Ivy haussa un sourcil, le coin de sa bouche esquissant un sourire. « Dois-je comprendre que c’est une recommandation de votre part ? »

« Peu de gens s’en plaignent, » répondit-il d’un ton neutre, bien qu’un éclat fugace—de l’amusement ?—traversa son regard. Il lui tendit la clé, ses doigts frôlant brièvement les siens. Le contact fut éphémère mais suffisant pour provoquer un frisson, comme l’électricité avant un orage.

« Est-ce que vous vous exercez à être aussi énigmatique, ou est-ce naturel chez vous ? » lança-t-elle, incapable de se retenir.

Le coin de sa bouche tressaillit légèrement, mais le sourire ne se forma pas entièrement. « Je préfère appeler cela de l’efficacité. »

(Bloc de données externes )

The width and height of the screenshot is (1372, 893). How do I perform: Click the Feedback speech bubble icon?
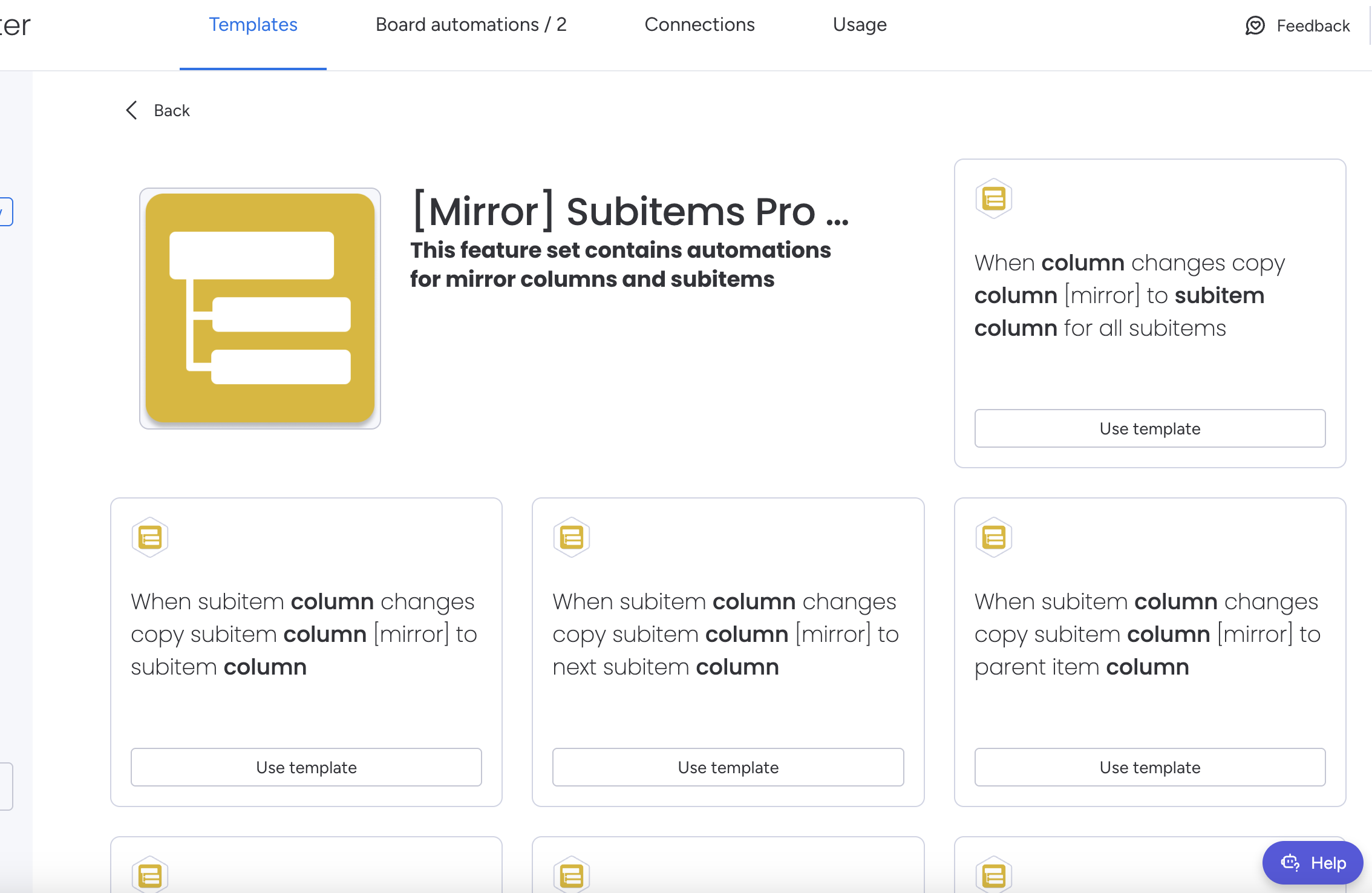(1255, 25)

Avant qu’elle ne trouve une réplique, une autre silhouette apparut. Clara Dawson, la propriétaire de l’hôtel, avançait avec assurance, dégageant une chaleur mêlée à une autorité naturelle. Ses yeux noisette pétillaient d’une intelligence vive, encadrés par les lignes élégantes de son carré argenté. Ivy la reconnut immédiatement grâce à ses recherches—Clara était aussi indissociable de l’Havre du Marin que les falaises environnantes.

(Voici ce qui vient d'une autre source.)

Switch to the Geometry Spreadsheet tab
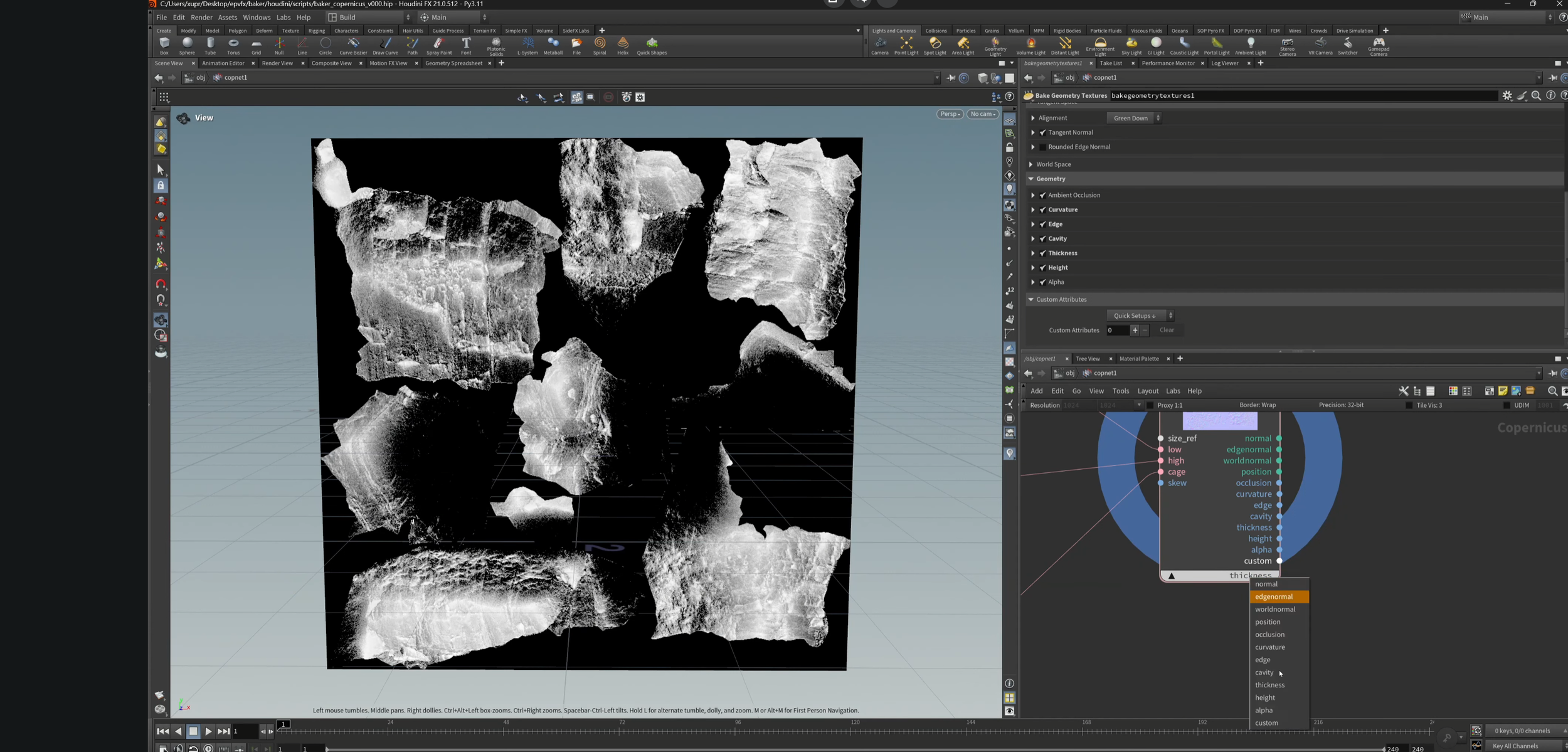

« Ivy Harrington, » salua Clara, sa voix empreinte d’une sincérité chaleureuse. « Nous vous attendions. J’espère que le trajet n’a pas été trop pénible ? »

« Pas du tout, » répondit Ivy, reconnaissante pour cette distraction après son échange avec le concierge énigmatique. « Bien que je dois avouer, je ne m’attendais pas à ce que la ville soit si… intacte. C’est comme un voyage dans le passé. »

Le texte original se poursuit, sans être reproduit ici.